▶ _Objective_
Rewrite the rows from the line containing "map (1222, 38)" through the line containing "Personal favourites (318, 191)" as a JSON list of strings, one string per line, leaving out blank lines.

--- begin Task data ---

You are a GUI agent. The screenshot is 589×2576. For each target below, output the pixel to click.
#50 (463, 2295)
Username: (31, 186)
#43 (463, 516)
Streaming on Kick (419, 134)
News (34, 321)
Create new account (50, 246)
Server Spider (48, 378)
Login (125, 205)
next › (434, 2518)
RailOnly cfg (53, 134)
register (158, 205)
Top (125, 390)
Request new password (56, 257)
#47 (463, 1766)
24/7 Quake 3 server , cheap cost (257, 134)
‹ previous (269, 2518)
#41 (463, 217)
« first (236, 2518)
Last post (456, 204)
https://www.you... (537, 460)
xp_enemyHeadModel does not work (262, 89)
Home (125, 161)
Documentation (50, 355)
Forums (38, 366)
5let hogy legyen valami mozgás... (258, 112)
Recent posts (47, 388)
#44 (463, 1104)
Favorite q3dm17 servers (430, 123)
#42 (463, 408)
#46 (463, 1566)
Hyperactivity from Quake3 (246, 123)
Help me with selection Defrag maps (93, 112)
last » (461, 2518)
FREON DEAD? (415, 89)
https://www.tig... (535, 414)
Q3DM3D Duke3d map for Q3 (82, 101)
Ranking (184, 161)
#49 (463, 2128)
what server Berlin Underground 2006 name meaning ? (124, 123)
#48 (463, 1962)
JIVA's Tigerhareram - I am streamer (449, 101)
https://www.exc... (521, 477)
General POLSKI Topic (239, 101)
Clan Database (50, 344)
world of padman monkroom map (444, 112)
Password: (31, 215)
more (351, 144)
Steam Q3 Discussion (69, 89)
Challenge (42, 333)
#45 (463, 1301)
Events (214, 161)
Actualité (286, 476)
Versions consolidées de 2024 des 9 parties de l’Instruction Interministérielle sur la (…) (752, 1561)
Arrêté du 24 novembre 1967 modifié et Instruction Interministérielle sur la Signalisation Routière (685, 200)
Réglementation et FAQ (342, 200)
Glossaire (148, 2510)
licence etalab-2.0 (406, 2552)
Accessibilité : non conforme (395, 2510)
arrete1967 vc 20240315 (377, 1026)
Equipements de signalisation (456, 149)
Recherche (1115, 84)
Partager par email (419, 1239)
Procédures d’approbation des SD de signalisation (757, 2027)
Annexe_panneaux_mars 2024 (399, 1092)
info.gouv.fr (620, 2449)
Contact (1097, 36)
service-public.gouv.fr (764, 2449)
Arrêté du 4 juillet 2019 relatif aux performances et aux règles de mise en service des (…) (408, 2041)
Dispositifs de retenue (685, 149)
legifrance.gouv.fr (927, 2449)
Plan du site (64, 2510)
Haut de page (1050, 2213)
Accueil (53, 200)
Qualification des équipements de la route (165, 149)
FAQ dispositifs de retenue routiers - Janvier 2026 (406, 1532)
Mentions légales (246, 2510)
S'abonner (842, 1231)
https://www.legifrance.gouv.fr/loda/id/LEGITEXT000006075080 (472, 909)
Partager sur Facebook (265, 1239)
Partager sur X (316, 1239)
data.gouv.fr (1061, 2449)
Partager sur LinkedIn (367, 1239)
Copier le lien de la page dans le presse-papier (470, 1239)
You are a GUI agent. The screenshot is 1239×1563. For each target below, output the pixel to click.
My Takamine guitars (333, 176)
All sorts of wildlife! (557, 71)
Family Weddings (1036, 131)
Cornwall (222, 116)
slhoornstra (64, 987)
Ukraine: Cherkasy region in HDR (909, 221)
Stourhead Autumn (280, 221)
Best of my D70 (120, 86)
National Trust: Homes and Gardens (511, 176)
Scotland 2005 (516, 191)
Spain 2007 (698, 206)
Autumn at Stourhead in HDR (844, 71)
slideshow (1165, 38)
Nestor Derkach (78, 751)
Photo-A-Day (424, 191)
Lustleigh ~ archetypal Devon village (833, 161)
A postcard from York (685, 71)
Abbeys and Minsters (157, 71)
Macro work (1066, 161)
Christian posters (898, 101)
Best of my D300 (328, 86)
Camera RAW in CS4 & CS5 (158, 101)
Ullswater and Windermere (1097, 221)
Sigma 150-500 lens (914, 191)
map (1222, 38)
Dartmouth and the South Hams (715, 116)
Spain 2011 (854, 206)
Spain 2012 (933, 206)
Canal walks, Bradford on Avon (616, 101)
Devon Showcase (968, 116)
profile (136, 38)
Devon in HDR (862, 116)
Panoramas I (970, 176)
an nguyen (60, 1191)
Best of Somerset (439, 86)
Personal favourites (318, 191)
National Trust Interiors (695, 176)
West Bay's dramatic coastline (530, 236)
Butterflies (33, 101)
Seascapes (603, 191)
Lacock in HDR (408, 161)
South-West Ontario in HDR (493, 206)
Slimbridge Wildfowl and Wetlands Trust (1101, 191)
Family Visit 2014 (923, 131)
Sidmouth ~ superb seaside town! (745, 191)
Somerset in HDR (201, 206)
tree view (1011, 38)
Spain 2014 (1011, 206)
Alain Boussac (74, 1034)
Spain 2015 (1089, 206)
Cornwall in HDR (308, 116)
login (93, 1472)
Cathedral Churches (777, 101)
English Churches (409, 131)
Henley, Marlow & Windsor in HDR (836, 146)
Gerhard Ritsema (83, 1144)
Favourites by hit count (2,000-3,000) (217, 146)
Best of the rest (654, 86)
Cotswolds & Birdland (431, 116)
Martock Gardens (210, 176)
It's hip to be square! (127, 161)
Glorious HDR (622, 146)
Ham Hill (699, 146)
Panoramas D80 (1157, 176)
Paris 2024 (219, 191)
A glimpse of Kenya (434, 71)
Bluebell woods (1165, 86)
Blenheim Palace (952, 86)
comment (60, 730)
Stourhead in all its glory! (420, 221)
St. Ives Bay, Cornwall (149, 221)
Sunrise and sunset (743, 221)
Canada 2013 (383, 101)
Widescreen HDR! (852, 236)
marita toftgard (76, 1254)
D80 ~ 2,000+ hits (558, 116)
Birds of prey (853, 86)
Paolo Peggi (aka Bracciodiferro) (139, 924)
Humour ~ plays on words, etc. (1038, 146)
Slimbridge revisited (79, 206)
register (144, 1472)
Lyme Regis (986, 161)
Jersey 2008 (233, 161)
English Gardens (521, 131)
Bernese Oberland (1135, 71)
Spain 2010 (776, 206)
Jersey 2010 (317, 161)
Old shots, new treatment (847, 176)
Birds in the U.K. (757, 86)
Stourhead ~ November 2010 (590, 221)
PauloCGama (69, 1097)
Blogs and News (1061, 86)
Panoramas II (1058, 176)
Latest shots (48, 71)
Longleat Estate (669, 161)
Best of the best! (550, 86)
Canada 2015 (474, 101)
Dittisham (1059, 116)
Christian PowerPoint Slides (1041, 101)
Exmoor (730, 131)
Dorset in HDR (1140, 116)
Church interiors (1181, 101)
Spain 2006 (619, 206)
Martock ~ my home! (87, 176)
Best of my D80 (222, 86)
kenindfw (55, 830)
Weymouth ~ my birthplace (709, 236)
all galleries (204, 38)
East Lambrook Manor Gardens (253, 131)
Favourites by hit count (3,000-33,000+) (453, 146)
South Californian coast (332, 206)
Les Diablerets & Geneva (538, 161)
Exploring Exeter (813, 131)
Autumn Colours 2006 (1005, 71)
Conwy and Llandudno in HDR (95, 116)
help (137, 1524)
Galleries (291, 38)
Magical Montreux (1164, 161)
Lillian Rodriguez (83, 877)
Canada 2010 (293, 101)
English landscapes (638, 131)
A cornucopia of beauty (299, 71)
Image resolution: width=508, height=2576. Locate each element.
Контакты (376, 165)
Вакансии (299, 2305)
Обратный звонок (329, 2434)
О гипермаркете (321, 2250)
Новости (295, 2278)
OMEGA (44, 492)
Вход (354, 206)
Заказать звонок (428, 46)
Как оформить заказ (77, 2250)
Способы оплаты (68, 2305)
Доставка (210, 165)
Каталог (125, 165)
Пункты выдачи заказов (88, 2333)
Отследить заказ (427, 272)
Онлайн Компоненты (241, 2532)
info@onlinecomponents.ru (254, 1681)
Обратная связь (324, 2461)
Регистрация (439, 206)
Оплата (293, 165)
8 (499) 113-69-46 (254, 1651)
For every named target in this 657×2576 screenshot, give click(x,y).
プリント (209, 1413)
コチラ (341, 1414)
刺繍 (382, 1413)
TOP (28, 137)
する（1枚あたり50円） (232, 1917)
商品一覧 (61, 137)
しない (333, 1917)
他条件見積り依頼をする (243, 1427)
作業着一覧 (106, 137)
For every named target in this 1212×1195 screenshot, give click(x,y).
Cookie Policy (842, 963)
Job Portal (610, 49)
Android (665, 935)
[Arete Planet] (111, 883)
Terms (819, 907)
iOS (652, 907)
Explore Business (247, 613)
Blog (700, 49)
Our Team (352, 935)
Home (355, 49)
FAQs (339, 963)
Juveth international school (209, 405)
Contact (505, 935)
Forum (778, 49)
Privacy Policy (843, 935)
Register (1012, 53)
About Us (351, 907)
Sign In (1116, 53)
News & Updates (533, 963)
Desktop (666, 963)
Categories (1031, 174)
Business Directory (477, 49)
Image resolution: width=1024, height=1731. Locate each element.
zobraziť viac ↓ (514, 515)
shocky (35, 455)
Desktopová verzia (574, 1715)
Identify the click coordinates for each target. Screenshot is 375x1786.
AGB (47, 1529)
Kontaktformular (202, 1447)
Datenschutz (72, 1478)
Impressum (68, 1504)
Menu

--- end Task data ---

▶ _Solution for this problem_
[
  "map (1222, 38)",
  "Dartmouth and the South Hams (715, 116)",
  "Spain 2011 (854, 206)",
  "Spain 2012 (933, 206)",
  "Canal walks, Bradford on Avon (616, 101)",
  "Devon Showcase (968, 116)",
  "profile (136, 38)",
  "Devon in HDR (862, 116)",
  "Panoramas I (970, 176)",
  "an nguyen (60, 1191)",
  "Best of Somerset (439, 86)",
  "Personal favourites (318, 191)"
]